Lauder Business School spokesperson Daniella Sheinfeld wrote in a statement to The Crimson that the withdrawal “stands as our action and response towards our on campus Jewish student body and alumni community.”

The Austrian university was one of more than 100 around the world teaching the Microeconomics of Competitiveness course through the MOC Affiliate Network, an HBS initiative providing materials to teach the course globally.

HBS spokesperson Mark Cautela declined to comment on the termination of the relationship.

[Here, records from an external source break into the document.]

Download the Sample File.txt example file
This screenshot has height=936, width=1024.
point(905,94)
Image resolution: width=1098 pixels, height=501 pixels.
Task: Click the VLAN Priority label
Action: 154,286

Lauder Business School’s founder and president Ronald S. Lauder — a billionaire heir to the Estée Lauder Companies and the president of the World Jewish Congress — has been an outspoken critic of antisemitism on university campuses. Following Hamas’ Oct. 7 attack on Israel, Lauder announced he would halt donations to the University of Pennsylvania.

Lauder did not respond to requests for comment through spokespeople for the World Jewish Congress.

Lauder is the latest in a series of billionaires distancing themselves from Harvard amid its greatest crisis in nearly two decades. Gay has faced numerous calls for her resignation following a disastrous congressional testimony and allegations of plagiarism in her scholarly work, with billionaire investor Bill A. Ackman ’88 emerging as among Gay’s most outspoken critics.

Earlier this month, Leonard V. Blavatnik — whose $200 million gift to the Harvard Medical School in 2018 remains the largest gift in the school’s history — ceased further donations to Harvard over its handling of antisemitism on campus.

In October, the Wexner Foundation, led by billionaire businessman Leslie H. Wexner and his wife Abigail S. Wexner, terminated its more than 30-year relationship with the Harvard Kennedy School, criticizing the University’s response to Hamas’ Oct. 7 attack on Israel as a “dismal failure.”

In the Dec. 14 statement, Lauder Business School announced that it is “forming new partnerships that are more closely aligned with our core values and standards.”

Though the MOC course remains actively taught globally, it does not appear in the HBS course catalog for the 2023-24 academic year. In an automatic email reply, HBS and University Professor emeritus Michael E. Porter, who founded the course platform through the HBS Institute for Strategy and Competitiveness, said he had retired and “will not engage in new projects.”

Porter did not respond to a request for comment for this article.